My draw to most middleweight ST bikes is that they are good at everything and comfy for me on a day to day basis. I could say the same about adventure bikes but I'm short (it's taking a lot of adjusting to get used to the Multistrada there). As for why I didn't consider getting a SS and using it? Insurance, running cost, no luggage and I don't like inline fours which rules out most of them.
I thought long and hard about doing something like buying a current middleweight standard and adapting it to me needs but I couldn't get decent suspension on any of them.
Every day I ride the multi I love her a little more. I wish her bars were a little lower and she had a banana seat (ST3/Futura was my ideal bike) but I'm adjusting to the up right riding position slowly. It does give you a wonderful amount of control over the bike, especially at low speed.

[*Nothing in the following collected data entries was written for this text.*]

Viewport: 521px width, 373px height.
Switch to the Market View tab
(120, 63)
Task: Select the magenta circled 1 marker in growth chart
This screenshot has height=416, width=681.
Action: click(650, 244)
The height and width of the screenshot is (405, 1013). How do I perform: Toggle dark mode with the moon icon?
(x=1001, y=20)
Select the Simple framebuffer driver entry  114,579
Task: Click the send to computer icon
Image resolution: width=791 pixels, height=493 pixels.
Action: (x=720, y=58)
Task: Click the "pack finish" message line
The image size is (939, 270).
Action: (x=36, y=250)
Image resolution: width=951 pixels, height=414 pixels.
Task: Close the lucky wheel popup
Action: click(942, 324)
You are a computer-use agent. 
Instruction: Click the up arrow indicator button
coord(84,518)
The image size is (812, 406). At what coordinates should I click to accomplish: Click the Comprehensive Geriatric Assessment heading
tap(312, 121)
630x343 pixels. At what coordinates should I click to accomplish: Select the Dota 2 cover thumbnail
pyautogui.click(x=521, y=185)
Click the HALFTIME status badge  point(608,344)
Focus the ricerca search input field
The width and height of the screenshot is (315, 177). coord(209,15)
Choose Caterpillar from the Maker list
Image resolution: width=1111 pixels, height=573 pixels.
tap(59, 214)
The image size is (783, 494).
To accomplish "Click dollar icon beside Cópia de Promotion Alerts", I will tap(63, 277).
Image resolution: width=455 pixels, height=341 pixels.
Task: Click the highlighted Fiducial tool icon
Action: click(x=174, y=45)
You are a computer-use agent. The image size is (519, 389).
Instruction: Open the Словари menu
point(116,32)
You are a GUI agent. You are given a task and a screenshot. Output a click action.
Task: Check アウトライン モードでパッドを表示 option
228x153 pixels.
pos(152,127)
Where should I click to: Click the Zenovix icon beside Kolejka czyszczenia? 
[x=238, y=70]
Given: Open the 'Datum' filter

To the people that want to adapt a SS to ST.. more power to them. Insuring any of the big four liter bikes (600s suck a lot in urban traffic) would cost me 3-4 times what it cost me to insure the Multi or any of the other middleweight ST bikes. Showa stuff on the MTS 1000 DS is quite good suspension wise. I have no complaints 3 weeks in. I'm hunting for a set of bags.. if that fails I'll slap a givi top case on her, get the mounting brackets and find some ST2/3/4 bags to put on her. I suppose I'd rather start with someone designed with compromises I want for the riding I'm doing than try to modify something with a whole different set of compromises into something else.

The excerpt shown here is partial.